Quanz praises Balanchine’s range: “Balanchine made Theme and Variations, a classical ballet with Tchaikovsky music, which premiered a year after Four Temperaments, a black-and-white ballet to a commissioned score, the most modern possible, by Hindemith. Then there’s Slaughter on Tenth Avenue [to music by Richard Rodgers, and originally part of a musical, On Your Toes].”
Today, at 35 years old, Quanz continues to hone and define his own aesthetic territory. That includes narrative ballets like Charlies Kreuzfahrt, Le Papillon, Rodin/Claudel and the period whodunit spoof, Murder Afoot, for Q Dance’s 2013 home season, which is filled with iconic ballet references. But even his more abstract works have a hint of story. “Rather than just movement for the sake of movement, Peter is really interested in exploring emotions, which adds depth,” André Lewis says. “In Luminous, for instance, which is plotless, there are connections between people, as well as between movements, and all those connections mean the difference between something having real quality and being just average.”
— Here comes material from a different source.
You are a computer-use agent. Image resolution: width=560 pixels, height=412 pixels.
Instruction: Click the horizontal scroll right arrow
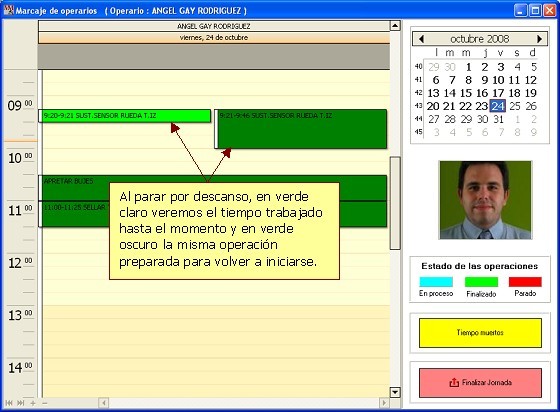click(x=384, y=403)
Luminous is one of three Quanz ballets Lewis has remounted on the Royal Winnipeg Ballet. In June, the RWB will present another Q Dance mixed bill, this time at the mid-size, 800-seat Manitoba Theatre Centre. For the evening, Quanz commissioned Gabrielle Lamb, the Savannah, Georgia-born recipient of the Banff Centre’s 2014 Clifford E. Lee Choreographic Award. Lamb danced a principal role when Les Grands Ballets Canadiens remounted Quanz’s Kaleidoscope,and, he explains, “We hit it off well. Now she’s living in New York and doing a lot of choreography.”
Quanz will remount his 2013 Q Dance work Untitled, which explores trust and betrayal in a close-knit community. It’s inspired by a story he heard while working in Chemnitz about an artist whose wife, unknown to him, was a member of the Stasi, the East German secret police, and provided reports on his activities. The piece is called Untitled because, he explains, there is no word to describe such an act of betrayal.
Alert to his responsibilities as the artistic director of Q Dance to provide a range of ballets to the loyal audience he hopes to build over the long term, he plans on making another very contrasting piece for the bill. “For the new work,” Quanz says thoughtfully, “I think I need to do something bright and fun.”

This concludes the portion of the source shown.